Mama dan Papa Nina sekalian mengundang Nick makan malam bersama, juga sebagai permintaan maaf kepada Nick atas berita yang Nina buat.

"Hajar? Belom tau dia kalo gue sabuk hitam." Nina memperagakan gerakan taekwondonya.

"Hih, blagu. Diciumnya klepek juga lo, ye kan? Gimana? Tadi lo diciumnya kan?" goda Bia.

"Ih, jadi tadi lo ngintip, ya, Mujaer? Dasar otak ikan, lo liat dari angel yang salah tu, fitnah tau. Orang gue cuma ngobrol." Wajah Nina memanas kalau ingat adegan itu. Bagaimana pun wajah mereka sangat dekat saat itu. Ia bahkan masih bisa menghirup aroma parfum yang Nick pakai.

"Ah, Nick. Sosor aja kek. Biar diem ini mulut perempuan." Bia melempar kemangi ke arah mulut Nina.

"Aduh! Ih, Mujaer. Gua banting juga lo."

"Eeh, apaan sih ini. Gak malu apa sama tamu." Mama datang menengahi.

"Lebih malu yang tadi kali, Ma. Kalo gue, udah kabur dari tadi," sambung Bia mengompori.

"Iihh." Nina yang mulai emosi menarik tangan Bia ke belakang badannya.

"Udah ah. Buruan, itu pada nungguin."

Bia dan Nina terpaksa menghentikan perkelahian mereka yang kekanak-kanakan saat Mas Raka menyusul ke dapur. Untungnya Mas Raka sudah paham kelakuan istri dan adik iparnya itu. Makanya ia hanya geleng-geleng kepala saja.

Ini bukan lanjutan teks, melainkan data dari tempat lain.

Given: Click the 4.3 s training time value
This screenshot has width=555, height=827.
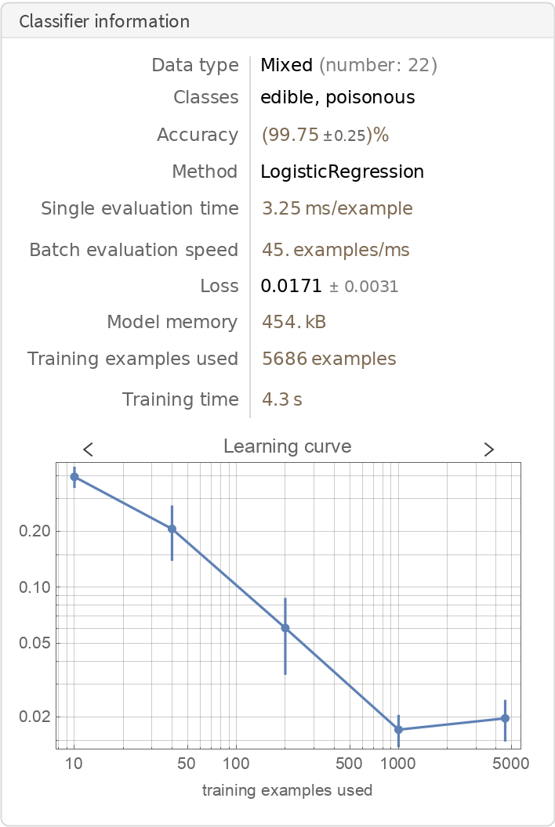Looking at the screenshot, I should coord(282,399).
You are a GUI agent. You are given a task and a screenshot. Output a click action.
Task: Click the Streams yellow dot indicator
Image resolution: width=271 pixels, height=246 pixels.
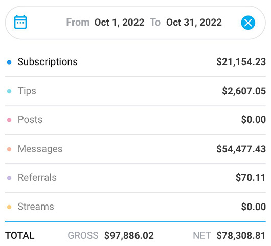9,207
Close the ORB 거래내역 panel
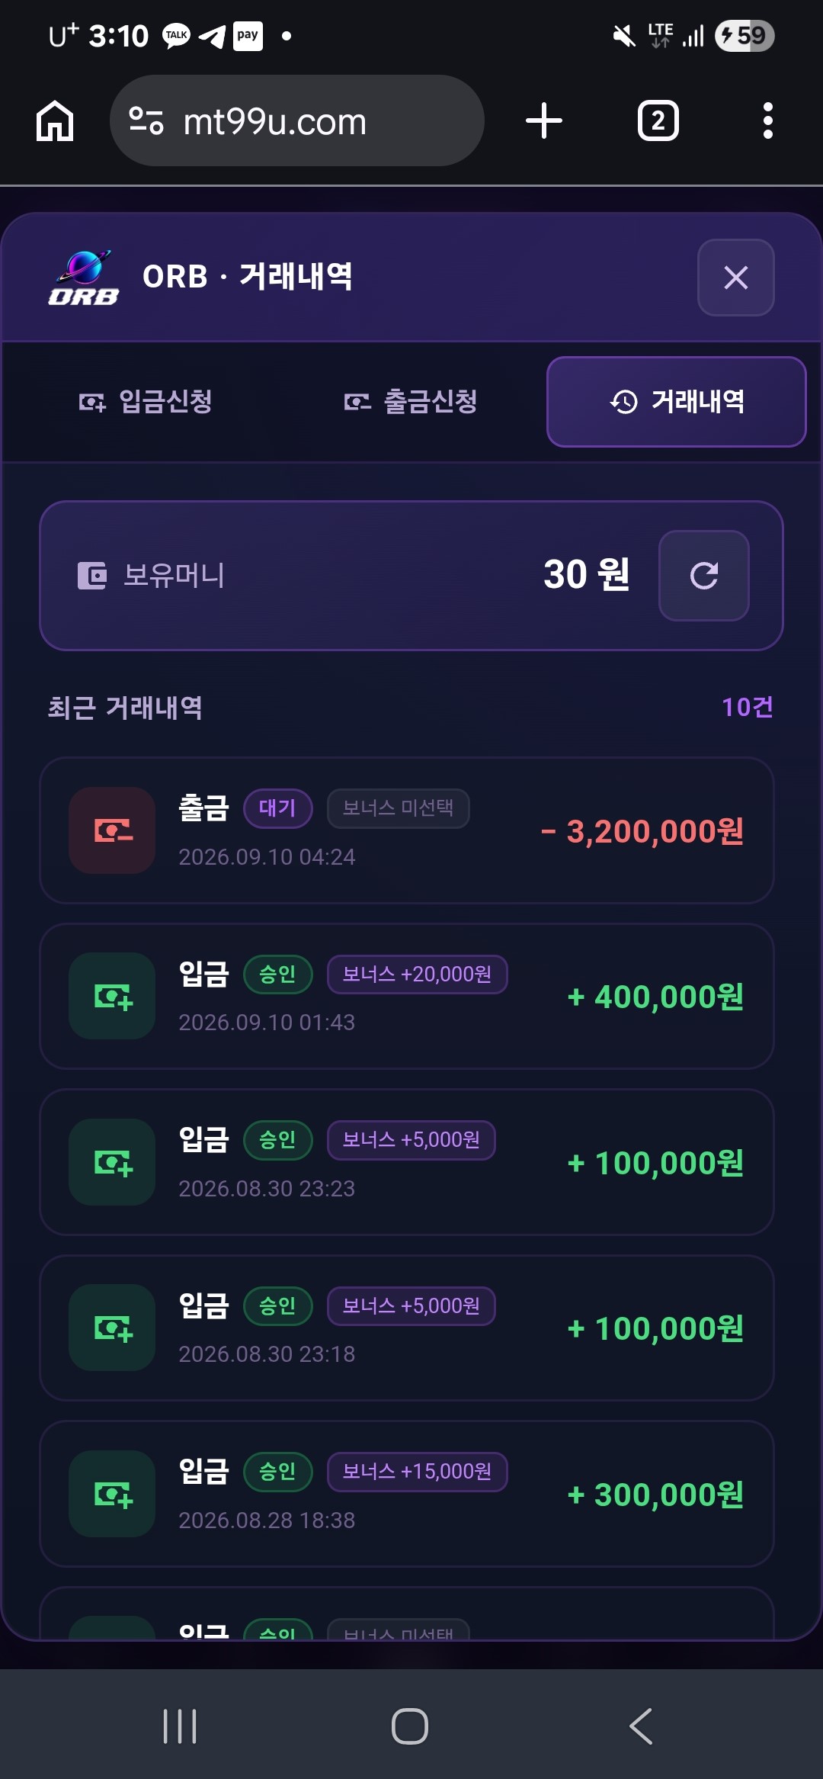Image resolution: width=823 pixels, height=1779 pixels. tap(735, 278)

Makan malam keluarga berlangsung cukup hangat. Nick ternyata bisa bersikap ramah dan sopan saat bersama dengan keluarga Nina. Namun, tiap melihat Nina pastilah wajahnya kembali berubah tegang. Nina merasa Nick jadi dendam padanya.

"Duh, nasib lo, Nin. Kebayang udah, lo bakal mati muda dibunuh suami lo di malam pertama," gumam Nina.

Bia yang mendengarnya langsung tertawa terpingkal-pingkal. Namun, Nina segera membekap mulut Bia ketika Mama bertanya alasannya tertawa.